Good Fish For Cleaning Plants?

Good work!

I mean ONLY algae in the sense that they won't destroy my plants. I'm still in the middle of a soft green algae bloom. Unfortunately, it made it to my plants which are delicate as it is already. There has been some mention of hand cleaning plants, but again no articles or threads on the topic, wouldn't know how to go about it. Which is why I was leaning more towards a natural route cause hand cleaning plants sounds slightly dangerous, atleast to me. I really would like a strive for a well balanced eco-system, not because I'm trying to get out of maintenance, but just so I have the best possible environment pets.
 
Oto's aren't as efficient algae eaters as people make them out to be, in my experience. Mine won't touch anything that is hard (like GSA), hairy, or stringy. I've also heard otos are picky about the age of the algae, preferring new over old, established algae. I've only seen mine go after diatoms but after that they required pretty much full on prepared foods. I would highly suggest culturing your own algae, because there's no guarantee they'll eat what you have.

If you are looking for a balanced setup, which is always a great thing to strive towards, what is your lighting like? Any fertilizer supplecments? Co2?

The most common causes of algae is too much light and too many nutrients.
 
I've only seen otos eat algae that I could have cleared myself.
Best fish for algae control are the siamaese algae eaters. After that, small plecos. Amano shrimp. A snail army.
Control - try Flourish Excel if you don't have vals. Make sure your light bulbs aren't old. Test for phosphate.


Unrelated question - why does everyone keep using apostrophe-s at the end of a plural word? It's really starting to drive me nut's.
 
I've only seen otos eat algae that I could have cleared myself.
Best fish for algae control are the siamaese algae eaters. After that, small plecos. Amano shrimp. A snail army.
Control - try Flourish Excel if you don't have vals. Make sure your light bulbs aren't old. Test for phosphate.


Unrelated question - why does everyone keep using apostrophe-s at the end of a plural word? It's really starting to drive me nut's.
Oto's otos' otos's...IDK just how I typed it.
 
Bulbs are new. I'm in the middle of my first cycle, specifically Nitrite at the moment, which I would imagine is the source for the algae bloom. I really try to leave the lights on only 12 hours, however it will often creep in the 14 hour range. No CO2, but I do low doses of flourish as my plants had a real difficult time getting off the ground. They're good now though and rockin pretty strong.

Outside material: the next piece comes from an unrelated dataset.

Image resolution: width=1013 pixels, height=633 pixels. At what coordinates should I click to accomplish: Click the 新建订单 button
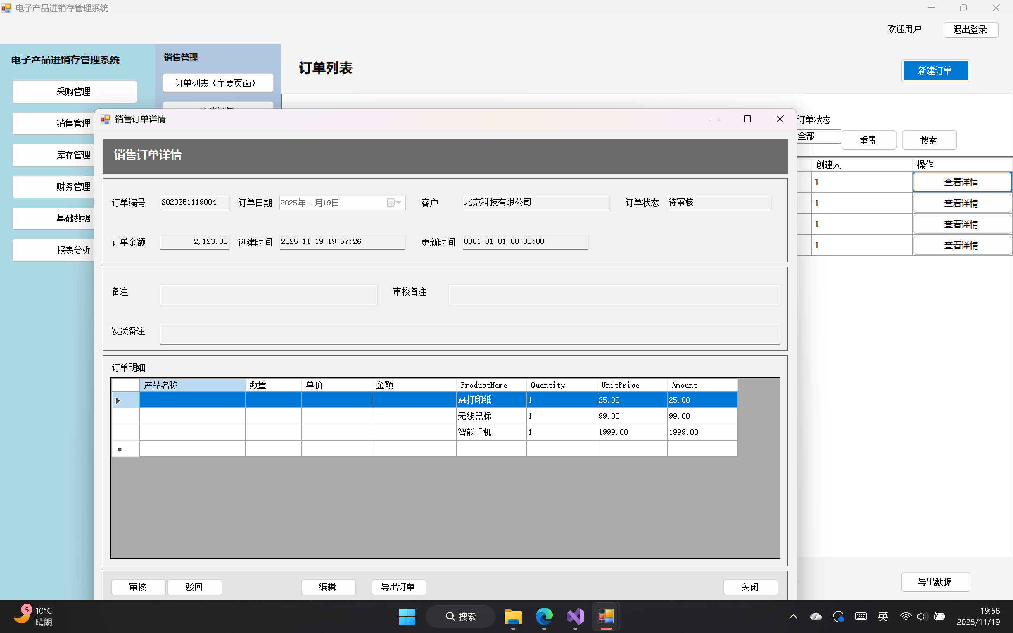coord(936,70)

Lighting is fairly standard, 30gal with 50w lighting.
 
I really try to leave the lights on only 12 hours, however it will often creep in the 14 hour range.

It can be hard... I leave for work at 6:30 so turn the lights on before I leave... If I were to turn them off at 6:30 in the evening I'd only see the aquarium and the fish with the lights on for a very short time. (especially nights I go to the gym after work).


I think I'm going to have to buy a cheap timer- might be a good idea for you too if controlling length of light is hard.
 
I've only seen otos eat algae that I could have cleared myself.
Best fish for algae control are the siamaese algae eaters. After that, small plecos. Amano shrimp. A snail army.
Control - try Flourish Excel if you don't have vals. Make sure your light bulbs aren't old. Test for phosphate.


Unrelated question - why does everyone keep using apostrophe-s at the end of a plural word? It's really starting to drive me nut's.

One of my pet hates as well, but what can you do?
 
Snails get my vote as always. My own nerites cleaned up the BBA, diatoms and green spot algae for me efficiently even though I intended to buy the snails as part of my collection rather than as janitors. I prefer my tank loaded with algae but somehow, I cannot maintain it that way anymore since my snails are effectively consuming any algal growth. Even the mystery snails consume the hair algae in a flash.
 
Bulbs are new. I'm in the middle of my first cycle, specifically Nitrite at the moment, which I would imagine is the source for the algae bloom. I really try to leave the lights on only 12 hours, however it will often creep in the 14 hour range. No CO2, but I do low doses of flourish as my plants had a real difficult time getting off the ground. They're good now though and rockin pretty strong. Lighting is fairly standard, 30gal with 50w lighting.
12 hours is a long time even for a planted tank. Try going to only 8-10 hours a day.